In the early 1900s, Lockwood showed at Durand-Ruel Galleries in New York. Apart from the honors previously mentioned, he was awarded silver medals at The Paris Exposition in 1900, The Pan-American Exposition in Buffalo in 1901, and St. Louis in 1904.

Lockwood was a member of both the Society of American Artists (1898) and the Copley Society of Art in Boston, as well as an associate (in 1902) and academician in 1912 of the National Academy of Design in New York. He was also a member of the Century Association.

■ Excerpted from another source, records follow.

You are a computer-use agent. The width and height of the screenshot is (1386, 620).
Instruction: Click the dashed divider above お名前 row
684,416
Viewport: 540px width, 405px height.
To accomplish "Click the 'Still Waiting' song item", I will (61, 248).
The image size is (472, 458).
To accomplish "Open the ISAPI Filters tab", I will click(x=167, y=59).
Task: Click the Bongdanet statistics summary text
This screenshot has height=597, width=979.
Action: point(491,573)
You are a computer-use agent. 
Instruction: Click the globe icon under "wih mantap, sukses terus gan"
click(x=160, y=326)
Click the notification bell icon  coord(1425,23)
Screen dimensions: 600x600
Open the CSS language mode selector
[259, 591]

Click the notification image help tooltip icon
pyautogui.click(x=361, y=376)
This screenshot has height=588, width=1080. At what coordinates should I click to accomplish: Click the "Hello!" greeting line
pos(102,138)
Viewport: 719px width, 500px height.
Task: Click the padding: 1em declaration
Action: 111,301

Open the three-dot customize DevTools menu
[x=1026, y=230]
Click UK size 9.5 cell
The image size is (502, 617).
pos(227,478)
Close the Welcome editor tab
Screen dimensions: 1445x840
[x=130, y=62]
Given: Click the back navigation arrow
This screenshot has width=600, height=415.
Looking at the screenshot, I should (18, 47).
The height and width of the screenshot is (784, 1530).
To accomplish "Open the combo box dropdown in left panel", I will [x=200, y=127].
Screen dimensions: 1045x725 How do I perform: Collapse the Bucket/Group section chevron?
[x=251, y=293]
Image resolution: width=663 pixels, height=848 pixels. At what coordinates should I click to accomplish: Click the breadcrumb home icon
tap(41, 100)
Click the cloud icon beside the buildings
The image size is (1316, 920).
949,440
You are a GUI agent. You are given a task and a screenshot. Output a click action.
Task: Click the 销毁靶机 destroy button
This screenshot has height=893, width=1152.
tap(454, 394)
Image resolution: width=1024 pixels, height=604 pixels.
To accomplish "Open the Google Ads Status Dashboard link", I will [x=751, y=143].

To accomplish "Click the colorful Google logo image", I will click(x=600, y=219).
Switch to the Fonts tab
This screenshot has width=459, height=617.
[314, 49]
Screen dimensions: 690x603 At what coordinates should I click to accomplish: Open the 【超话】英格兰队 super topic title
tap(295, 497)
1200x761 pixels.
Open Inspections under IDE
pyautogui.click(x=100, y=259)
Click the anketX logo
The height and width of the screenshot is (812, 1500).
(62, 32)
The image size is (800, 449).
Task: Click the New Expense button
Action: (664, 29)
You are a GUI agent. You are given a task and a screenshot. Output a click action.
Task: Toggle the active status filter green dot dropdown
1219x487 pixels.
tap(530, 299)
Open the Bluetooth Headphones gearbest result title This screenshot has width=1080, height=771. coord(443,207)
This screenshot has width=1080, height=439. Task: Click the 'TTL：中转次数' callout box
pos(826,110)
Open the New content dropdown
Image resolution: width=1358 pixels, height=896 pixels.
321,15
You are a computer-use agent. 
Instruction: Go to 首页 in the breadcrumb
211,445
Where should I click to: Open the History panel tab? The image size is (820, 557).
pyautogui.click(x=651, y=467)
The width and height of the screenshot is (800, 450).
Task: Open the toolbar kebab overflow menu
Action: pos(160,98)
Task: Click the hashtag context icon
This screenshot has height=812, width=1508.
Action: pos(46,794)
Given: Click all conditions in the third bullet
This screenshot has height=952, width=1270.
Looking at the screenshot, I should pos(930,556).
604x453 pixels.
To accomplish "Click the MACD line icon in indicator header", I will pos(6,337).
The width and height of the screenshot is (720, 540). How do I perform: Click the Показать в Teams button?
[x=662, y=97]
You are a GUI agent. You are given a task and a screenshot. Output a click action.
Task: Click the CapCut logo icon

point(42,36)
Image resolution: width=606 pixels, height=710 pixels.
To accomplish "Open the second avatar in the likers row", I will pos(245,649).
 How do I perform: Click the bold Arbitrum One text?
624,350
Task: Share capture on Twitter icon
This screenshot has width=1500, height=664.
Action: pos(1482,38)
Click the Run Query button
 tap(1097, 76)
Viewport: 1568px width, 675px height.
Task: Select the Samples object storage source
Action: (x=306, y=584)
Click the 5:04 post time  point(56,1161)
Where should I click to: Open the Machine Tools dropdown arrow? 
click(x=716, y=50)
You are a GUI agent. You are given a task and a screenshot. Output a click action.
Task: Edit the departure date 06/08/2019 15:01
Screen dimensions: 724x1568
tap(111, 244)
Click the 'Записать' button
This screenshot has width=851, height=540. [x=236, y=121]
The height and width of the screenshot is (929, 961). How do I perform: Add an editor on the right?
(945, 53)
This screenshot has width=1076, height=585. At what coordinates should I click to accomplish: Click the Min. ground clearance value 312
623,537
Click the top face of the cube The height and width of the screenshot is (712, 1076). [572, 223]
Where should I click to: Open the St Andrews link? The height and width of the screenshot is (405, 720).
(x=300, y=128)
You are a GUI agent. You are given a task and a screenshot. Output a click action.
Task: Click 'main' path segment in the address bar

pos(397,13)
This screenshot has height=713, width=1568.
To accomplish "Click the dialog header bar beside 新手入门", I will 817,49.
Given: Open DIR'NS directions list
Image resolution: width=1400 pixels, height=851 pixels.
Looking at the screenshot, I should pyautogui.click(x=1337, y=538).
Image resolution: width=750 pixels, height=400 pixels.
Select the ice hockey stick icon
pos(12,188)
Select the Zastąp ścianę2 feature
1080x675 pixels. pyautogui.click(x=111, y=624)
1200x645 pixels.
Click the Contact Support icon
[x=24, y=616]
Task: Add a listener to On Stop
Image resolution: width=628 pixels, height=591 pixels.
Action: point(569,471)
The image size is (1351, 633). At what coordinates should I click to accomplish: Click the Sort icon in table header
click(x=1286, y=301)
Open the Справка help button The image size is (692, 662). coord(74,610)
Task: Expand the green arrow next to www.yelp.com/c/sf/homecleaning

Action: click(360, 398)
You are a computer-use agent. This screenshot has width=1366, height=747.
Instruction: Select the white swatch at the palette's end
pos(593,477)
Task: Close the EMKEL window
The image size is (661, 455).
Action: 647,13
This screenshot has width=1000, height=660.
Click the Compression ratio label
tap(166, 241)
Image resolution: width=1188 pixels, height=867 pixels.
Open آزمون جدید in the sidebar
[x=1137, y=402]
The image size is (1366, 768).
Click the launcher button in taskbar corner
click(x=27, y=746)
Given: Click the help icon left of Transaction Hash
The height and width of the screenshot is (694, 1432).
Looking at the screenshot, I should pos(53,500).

Though a celebrated portraitist, Lockwood was best known for his still-life paintings, particularly of the peonies and roses that he cultivated at his summer home in South Orleans on Cape Cod. The estate and his cultivars won numerous awards and was featured in horitulture societies including the American Peony Society, and the Massachusetts Horticultural Society. Along the Atlantic shore, in the bottom of a valley surrounded by hills, Lockwood's entire garden was enclosed by a pergola covered with numerous varieties of climbing and rambler roses. A man-made reflection pool occupied the garden's center, well-stocked with Nymphaea and other water plants, bordered by a grassy bank. Around this bank, was a collection of some three hundred varieties of peonies. Notable among them was a hybrid of the pure yellow peony, paeonia lutea superba.

Lockwood was an enthusiastic and successful amateur of waterfowl. For scientific study, he bred both wild and domesticated waterfowl, with a collection of wild ducks and geese from China and Japan that he had acquired while abroad.

In 1912, Lockwood decided to rent a studio in New York, but fell ill and returned to Boston. He died in 1914 at the age of 52 in Brookline, Massachusetts. In March 1915, the St. Botolph Club mounted a memorial exhibition of his work lementing the loss of "one of the most prominent painters of portraits and flower pieces in this country". That same year, a peony cultivar Paeonia lactiflora Wilton Lockwood' was registered by H.W. Shaylor and named in his memory.

Works by Lockwood are held in the permanent collections of the Metropolitan Museum of Art, Museum of Fine Arts, Boston, Carnegie Institute, Worcester Art Museum, and the Isabella Stewart Gardner Museum.